Sarah Tinorua, Cyrielle Denjean, Pierre Nabat, Véronique Pont, Mathilde Arnaud, Thierry Bourrianne, Maria Dias Alves, and Eric Gardrat

Abstract. Black carbon (BC) is one of the most important climate forcer with severe health effects. Large uncertainties in radiative forcing estimation and health impact assessment arise from the fact that there is no standardized method to measure BC mass concentration. This study presents a two-year comparison of three state-of-the-art BC measurement techniques at the high-altitude research station Pic du Midi located in the French Pyrenees at an altitude of 2877 m above sea level. A recently upgraded aethalometer AE33, a thermal-optical analyzer Sunset and a single-particle soot photometer SP2 were deployed to measure simultaneously the mass concentration of equivalent black carbon (MeBC), elemental carbon (MEC) and refractory black carbon (MrBC), respectively.

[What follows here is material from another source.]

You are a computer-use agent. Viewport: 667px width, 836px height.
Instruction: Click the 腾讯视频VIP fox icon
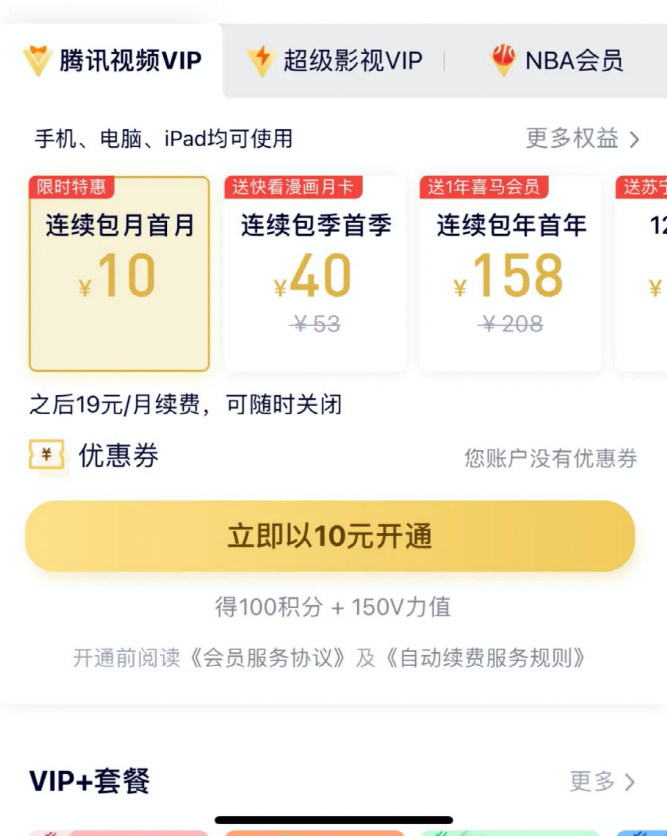pyautogui.click(x=38, y=58)

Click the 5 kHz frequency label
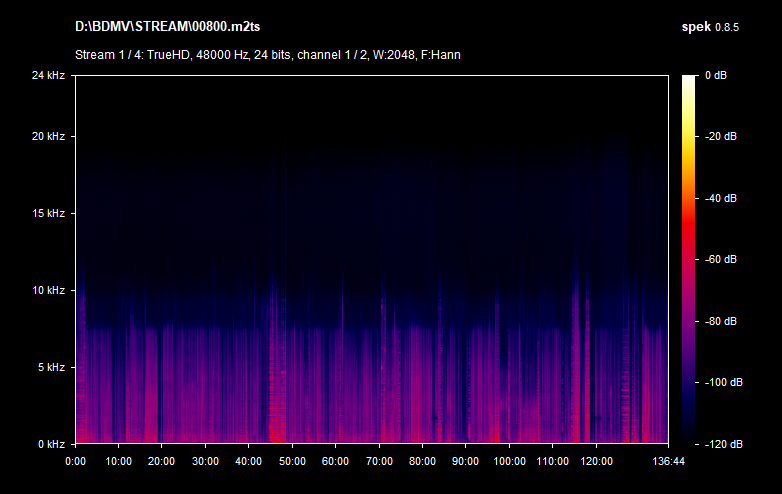(x=51, y=367)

Significant deviations in the response of the instruments were observed. All techniques responded to seasonal variations of the atmospheric changes in BC levels and exhibited good correlation during the whole study period. This indicates that the different instruments quantified the same particle type, despite the fact that they are based on different physical principles. However the slopes and correlation coefficients varied between instrument pairs. The largest biases were observed for the AE33 with MeBC values that were around 2 times greater than MrBC and MEC values. The principal reasons of such large discrepancy was explained by the too low MAC and C values recommended by the AE33 manufacturer and applied to the absorption coefficients measured by the AE33. In addition, the long-range transport of dust particles at PDM in spring caused significant increases in the bias between AE33 and SP2 by up to a factor 8. The Sunset MEC measurements agreed within around 17 % with the SP2 MrBC values. The largest overestimations of MEC were observed when the total carbon concentration were below 25 µgC cm−2 , which is probably linked to the incorrect determination of the OC-EC split point. Another cause of the discrepancy between instruments was found to be the limited detection range of the SP2, which did not allow the total detection of fine rBC particles. The procedure used to estimate the missing mass fraction of rBC not covered by the measurement range of the SP2 was found to be critical. We found that a time-dependent correction based on fitting the observed rBC size distribution with a multimodal lognormal distribution are needed to accurately estimate MrBC over a larger size range.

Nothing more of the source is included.